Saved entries
---*---

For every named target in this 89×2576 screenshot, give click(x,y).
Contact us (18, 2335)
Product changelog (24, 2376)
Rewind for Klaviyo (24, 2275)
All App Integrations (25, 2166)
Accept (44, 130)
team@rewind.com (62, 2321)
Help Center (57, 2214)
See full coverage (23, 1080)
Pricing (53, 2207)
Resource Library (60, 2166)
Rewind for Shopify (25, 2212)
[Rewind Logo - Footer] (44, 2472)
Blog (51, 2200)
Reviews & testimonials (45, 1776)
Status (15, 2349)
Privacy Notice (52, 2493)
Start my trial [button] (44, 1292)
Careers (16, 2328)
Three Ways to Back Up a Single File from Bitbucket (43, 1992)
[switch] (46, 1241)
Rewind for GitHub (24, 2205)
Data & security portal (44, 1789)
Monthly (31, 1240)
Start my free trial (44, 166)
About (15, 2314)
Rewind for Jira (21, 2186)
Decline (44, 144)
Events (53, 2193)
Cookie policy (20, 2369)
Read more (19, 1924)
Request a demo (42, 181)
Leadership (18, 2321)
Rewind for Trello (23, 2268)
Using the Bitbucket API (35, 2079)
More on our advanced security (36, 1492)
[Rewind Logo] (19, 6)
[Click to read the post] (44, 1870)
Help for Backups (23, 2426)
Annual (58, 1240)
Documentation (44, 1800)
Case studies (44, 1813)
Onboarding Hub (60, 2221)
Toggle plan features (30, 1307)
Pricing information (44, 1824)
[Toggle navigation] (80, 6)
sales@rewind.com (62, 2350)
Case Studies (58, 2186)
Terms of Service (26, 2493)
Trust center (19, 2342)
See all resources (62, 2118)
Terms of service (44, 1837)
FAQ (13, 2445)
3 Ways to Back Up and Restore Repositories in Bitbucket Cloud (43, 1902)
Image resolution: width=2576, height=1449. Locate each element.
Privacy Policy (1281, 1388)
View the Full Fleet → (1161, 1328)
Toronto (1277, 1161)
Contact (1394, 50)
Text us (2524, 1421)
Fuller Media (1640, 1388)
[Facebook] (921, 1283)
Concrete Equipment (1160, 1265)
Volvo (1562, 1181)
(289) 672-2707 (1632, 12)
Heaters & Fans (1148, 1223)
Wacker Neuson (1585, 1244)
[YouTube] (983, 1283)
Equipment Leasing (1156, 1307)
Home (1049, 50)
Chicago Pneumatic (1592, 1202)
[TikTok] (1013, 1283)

---*---

TASK INSTRUCTIONS
Reproduce the records above in full and with exact wording.

RESULT FOR THIS TASK
For every named target in this 89×2576 screenshot, give click(x,y).
Contact us (18, 2335)
Product changelog (24, 2376)
Rewind for Klaviyo (24, 2275)
All App Integrations (25, 2166)
Accept (44, 130)
team@rewind.com (62, 2321)
Help Center (57, 2214)
See full coverage (23, 1080)
Pricing (53, 2207)
Resource Library (60, 2166)
Rewind for Shopify (25, 2212)
[Rewind Logo - Footer] (44, 2472)
Blog (51, 2200)
Reviews & testimonials (45, 1776)
Status (15, 2349)
Privacy Notice (52, 2493)
Start my trial [button] (44, 1292)
Careers (16, 2328)
Three Ways to Back Up a Single File from Bitbucket (43, 1992)
[switch] (46, 1241)
Rewind for GitHub (24, 2205)
Data & security portal (44, 1789)
Monthly (31, 1240)
Start my free trial (44, 166)
About (15, 2314)
Rewind for Jira (21, 2186)
Decline (44, 144)
Events (53, 2193)
Cookie policy (20, 2369)
Read more (19, 1924)
Request a demo (42, 181)
Leadership (18, 2321)
Rewind for Trello (23, 2268)
Using the Bitbucket API (35, 2079)
More on our advanced security (36, 1492)
[Rewind Logo] (19, 6)
[Click to read the post] (44, 1870)
Help for Backups (23, 2426)
Annual (58, 1240)
Documentation (44, 1800)
Case studies (44, 1813)
Onboarding Hub (60, 2221)
Toggle plan features (30, 1307)
Pricing information (44, 1824)
[Toggle navigation] (80, 6)
sales@rewind.com (62, 2350)
Case Studies (58, 2186)
Terms of Service (26, 2493)
Trust center (19, 2342)
See all resources (62, 2118)
Terms of service (44, 1837)
FAQ (13, 2445)
3 Ways to Back Up and Restore Repositories in Bitbucket Cloud (43, 1902)
Image resolution: width=2576, height=1449. Locate each element.
Privacy Policy (1281, 1388)
View the Full Fleet → (1161, 1328)
Toronto (1277, 1161)
Contact (1394, 50)
Text us (2524, 1421)
Fuller Media (1640, 1388)
[Facebook] (921, 1283)
Concrete Equipment (1160, 1265)
Volvo (1562, 1181)
(289) 672-2707 (1632, 12)
Heaters & Fans (1148, 1223)
Wacker Neuson (1585, 1244)
[YouTube] (983, 1283)
Equipment Leasing (1156, 1307)
Home (1049, 50)
Chicago Pneumatic (1592, 1202)
[TikTok] (1013, 1283)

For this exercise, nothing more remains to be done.